- DATA FOR PROCESSING -
○ ○ ○ ○ ○
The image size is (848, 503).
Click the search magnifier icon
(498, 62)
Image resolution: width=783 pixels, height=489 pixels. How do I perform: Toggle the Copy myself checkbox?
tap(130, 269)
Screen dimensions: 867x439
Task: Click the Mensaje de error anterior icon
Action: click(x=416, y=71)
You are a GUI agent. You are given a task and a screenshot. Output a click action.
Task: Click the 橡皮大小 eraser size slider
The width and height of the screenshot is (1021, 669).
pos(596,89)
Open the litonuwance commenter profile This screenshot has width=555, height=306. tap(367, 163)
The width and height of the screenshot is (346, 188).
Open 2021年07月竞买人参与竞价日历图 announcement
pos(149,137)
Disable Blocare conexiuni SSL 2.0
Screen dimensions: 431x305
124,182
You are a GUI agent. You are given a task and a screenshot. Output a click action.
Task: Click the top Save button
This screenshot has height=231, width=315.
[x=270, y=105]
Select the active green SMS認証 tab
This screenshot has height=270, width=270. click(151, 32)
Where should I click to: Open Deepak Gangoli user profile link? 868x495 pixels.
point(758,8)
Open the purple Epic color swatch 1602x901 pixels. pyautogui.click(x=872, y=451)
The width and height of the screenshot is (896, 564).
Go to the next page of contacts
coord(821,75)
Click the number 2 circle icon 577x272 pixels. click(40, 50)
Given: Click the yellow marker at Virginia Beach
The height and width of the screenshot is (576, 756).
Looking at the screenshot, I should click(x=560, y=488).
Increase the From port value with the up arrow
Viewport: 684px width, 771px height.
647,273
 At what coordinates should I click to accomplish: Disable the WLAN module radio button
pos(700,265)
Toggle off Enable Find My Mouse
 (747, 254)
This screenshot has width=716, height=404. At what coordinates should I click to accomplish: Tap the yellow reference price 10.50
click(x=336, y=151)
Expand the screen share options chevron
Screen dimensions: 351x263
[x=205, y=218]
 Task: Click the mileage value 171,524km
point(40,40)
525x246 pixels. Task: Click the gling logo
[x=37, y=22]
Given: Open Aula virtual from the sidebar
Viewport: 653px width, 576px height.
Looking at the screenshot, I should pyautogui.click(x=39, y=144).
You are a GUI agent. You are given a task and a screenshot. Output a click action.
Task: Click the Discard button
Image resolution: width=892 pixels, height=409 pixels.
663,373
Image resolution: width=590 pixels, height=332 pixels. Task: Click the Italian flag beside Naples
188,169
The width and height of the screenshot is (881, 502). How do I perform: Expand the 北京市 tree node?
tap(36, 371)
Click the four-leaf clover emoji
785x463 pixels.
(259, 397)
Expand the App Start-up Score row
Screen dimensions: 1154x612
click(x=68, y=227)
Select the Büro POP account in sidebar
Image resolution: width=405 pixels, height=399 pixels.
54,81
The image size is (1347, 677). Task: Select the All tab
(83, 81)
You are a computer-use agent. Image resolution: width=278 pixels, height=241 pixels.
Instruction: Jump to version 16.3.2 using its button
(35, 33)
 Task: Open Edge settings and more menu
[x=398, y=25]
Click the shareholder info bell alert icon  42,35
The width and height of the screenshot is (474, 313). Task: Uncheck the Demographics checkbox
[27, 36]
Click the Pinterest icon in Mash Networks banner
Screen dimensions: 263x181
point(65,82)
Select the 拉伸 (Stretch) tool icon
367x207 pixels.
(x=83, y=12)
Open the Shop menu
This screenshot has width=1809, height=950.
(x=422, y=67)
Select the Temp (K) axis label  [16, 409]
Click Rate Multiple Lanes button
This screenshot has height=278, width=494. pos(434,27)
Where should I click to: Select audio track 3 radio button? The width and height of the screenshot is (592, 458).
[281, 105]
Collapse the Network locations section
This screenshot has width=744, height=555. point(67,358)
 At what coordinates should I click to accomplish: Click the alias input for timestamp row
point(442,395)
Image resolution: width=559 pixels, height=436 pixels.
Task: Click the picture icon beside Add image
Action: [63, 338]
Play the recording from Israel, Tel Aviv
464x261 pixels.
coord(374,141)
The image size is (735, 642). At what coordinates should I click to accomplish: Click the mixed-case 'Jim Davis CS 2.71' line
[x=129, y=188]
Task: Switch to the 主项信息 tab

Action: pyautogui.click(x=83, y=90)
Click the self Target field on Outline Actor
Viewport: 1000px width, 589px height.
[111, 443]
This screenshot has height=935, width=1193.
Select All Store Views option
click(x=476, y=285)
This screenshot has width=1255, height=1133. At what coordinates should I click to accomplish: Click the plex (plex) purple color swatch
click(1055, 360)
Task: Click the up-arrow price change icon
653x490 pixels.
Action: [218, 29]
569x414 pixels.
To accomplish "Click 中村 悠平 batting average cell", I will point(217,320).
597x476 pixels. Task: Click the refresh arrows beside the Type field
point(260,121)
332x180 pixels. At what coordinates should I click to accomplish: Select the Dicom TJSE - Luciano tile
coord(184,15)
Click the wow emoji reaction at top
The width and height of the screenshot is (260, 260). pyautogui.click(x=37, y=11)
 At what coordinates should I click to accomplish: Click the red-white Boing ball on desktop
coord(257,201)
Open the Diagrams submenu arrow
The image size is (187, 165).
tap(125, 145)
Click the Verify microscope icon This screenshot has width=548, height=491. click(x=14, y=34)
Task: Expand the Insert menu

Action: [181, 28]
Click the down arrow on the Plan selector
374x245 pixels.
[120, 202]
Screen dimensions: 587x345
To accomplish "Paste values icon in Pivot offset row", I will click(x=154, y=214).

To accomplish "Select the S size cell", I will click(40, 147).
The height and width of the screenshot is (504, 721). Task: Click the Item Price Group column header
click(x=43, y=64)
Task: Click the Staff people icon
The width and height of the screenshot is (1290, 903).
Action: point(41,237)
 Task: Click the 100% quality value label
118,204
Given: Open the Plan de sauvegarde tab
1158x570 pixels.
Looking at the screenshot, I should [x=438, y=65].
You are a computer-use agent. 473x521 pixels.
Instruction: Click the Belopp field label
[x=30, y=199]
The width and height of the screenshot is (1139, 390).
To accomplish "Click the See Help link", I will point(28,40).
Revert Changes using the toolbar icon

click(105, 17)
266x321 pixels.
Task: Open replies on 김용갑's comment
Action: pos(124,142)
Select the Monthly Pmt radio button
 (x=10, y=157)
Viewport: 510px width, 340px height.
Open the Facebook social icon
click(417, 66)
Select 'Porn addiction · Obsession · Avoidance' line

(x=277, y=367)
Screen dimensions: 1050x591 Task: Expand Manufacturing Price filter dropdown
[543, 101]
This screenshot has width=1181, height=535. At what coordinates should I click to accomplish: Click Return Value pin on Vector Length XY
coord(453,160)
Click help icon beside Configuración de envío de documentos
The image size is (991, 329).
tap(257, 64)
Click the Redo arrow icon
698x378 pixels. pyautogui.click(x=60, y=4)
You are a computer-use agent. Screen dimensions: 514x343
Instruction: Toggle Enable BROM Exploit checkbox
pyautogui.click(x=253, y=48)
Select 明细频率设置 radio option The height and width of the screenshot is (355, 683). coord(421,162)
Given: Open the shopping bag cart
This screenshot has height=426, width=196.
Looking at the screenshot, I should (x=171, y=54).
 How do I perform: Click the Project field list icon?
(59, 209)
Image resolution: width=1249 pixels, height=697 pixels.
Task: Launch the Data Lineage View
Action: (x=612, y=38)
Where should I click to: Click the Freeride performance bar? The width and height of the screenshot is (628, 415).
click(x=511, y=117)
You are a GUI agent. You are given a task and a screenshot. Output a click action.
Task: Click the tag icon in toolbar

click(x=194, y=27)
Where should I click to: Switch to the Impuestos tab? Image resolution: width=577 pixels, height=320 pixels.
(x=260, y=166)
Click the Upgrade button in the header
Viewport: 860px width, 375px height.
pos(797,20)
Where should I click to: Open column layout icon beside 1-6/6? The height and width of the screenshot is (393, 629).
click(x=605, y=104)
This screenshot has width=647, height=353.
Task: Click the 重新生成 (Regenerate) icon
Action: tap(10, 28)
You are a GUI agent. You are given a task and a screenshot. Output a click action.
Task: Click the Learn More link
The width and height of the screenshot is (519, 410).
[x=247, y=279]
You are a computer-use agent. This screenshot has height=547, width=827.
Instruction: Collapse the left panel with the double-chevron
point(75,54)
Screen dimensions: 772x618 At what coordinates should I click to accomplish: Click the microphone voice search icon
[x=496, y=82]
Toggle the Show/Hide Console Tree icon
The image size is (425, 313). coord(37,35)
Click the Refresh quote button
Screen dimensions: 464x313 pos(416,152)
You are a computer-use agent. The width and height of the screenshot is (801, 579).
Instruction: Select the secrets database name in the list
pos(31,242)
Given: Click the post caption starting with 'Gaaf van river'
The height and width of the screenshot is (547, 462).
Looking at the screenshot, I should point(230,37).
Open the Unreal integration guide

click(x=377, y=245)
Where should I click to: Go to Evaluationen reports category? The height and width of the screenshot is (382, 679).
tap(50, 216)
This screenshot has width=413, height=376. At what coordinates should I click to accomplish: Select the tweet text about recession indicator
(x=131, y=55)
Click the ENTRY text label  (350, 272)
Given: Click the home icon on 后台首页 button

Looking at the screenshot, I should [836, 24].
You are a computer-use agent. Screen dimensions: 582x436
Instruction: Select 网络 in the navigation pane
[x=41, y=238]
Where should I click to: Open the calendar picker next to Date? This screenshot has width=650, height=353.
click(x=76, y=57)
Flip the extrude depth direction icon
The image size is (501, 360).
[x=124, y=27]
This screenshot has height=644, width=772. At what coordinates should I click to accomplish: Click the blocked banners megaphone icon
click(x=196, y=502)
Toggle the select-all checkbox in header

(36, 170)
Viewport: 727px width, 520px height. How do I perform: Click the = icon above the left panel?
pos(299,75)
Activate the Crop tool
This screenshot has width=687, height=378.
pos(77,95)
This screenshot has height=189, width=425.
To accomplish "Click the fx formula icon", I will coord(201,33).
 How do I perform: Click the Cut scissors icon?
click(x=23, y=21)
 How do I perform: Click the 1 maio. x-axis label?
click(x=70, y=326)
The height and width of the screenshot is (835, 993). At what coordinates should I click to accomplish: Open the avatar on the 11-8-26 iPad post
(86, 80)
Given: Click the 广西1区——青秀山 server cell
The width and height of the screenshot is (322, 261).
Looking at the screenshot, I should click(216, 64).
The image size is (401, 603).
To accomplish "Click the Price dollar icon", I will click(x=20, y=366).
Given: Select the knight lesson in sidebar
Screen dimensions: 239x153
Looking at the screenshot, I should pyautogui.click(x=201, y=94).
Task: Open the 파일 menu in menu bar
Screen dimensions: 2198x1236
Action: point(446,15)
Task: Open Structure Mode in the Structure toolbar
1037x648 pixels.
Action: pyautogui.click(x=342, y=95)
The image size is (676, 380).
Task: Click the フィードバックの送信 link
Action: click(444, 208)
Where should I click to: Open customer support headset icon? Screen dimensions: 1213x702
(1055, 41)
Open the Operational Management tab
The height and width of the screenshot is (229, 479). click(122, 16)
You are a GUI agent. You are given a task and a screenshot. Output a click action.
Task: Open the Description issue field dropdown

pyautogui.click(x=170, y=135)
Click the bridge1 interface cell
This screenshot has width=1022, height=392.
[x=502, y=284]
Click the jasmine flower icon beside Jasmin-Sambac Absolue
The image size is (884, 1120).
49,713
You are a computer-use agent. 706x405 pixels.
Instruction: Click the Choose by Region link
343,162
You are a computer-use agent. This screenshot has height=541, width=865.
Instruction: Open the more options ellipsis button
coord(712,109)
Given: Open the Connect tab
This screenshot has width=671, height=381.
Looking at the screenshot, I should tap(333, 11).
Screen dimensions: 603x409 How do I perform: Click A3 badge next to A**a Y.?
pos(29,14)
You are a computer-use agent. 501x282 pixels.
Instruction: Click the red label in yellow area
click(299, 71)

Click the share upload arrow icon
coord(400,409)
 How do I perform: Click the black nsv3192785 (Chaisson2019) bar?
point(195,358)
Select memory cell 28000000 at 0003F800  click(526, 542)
○ ○ ○ ○ ○
- WORK TO BE COMPLETED -
Copy out only the lines running from the beginning of the data to the line with "Task: Click the Discard button", both ends included.

- EXERCISE RESPONSE -
The image size is (848, 503).
Click the search magnifier icon
(498, 62)
Image resolution: width=783 pixels, height=489 pixels. How do I perform: Toggle the Copy myself checkbox?
tap(130, 269)
Screen dimensions: 867x439
Task: Click the Mensaje de error anterior icon
Action: click(x=416, y=71)
You are a GUI agent. You are given a task and a screenshot. Output a click action.
Task: Click the 橡皮大小 eraser size slider
The width and height of the screenshot is (1021, 669).
pos(596,89)
Open the litonuwance commenter profile This screenshot has width=555, height=306. tap(367, 163)
The width and height of the screenshot is (346, 188).
Open 2021年07月竞买人参与竞价日历图 announcement
pos(149,137)
Disable Blocare conexiuni SSL 2.0
Screen dimensions: 431x305
124,182
You are a GUI agent. You are given a task and a screenshot. Output a click action.
Task: Click the top Save button
This screenshot has height=231, width=315.
[x=270, y=105]
Select the active green SMS認証 tab
This screenshot has height=270, width=270. click(151, 32)
Where should I click to: Open Deepak Gangoli user profile link? 868x495 pixels.
point(758,8)
Open the purple Epic color swatch 1602x901 pixels. pyautogui.click(x=872, y=451)
The width and height of the screenshot is (896, 564).
Go to the next page of contacts
coord(821,75)
Click the number 2 circle icon 577x272 pixels. click(40, 50)
Given: Click the yellow marker at Virginia Beach
The height and width of the screenshot is (576, 756).
Looking at the screenshot, I should click(x=560, y=488).
Increase the From port value with the up arrow
Viewport: 684px width, 771px height.
647,273
 At what coordinates should I click to accomplish: Disable the WLAN module radio button
pos(700,265)
Toggle off Enable Find My Mouse
 (747, 254)
This screenshot has width=716, height=404. At what coordinates should I click to accomplish: Tap the yellow reference price 10.50
click(x=336, y=151)
Expand the screen share options chevron
Screen dimensions: 351x263
[x=205, y=218]
 Task: Click the mileage value 171,524km
point(40,40)
525x246 pixels. Task: Click the gling logo
[x=37, y=22]
Given: Open Aula virtual from the sidebar
Viewport: 653px width, 576px height.
Looking at the screenshot, I should pyautogui.click(x=39, y=144).
You are a GUI agent. You are given a task and a screenshot. Output a click action.
Task: Click the Discard button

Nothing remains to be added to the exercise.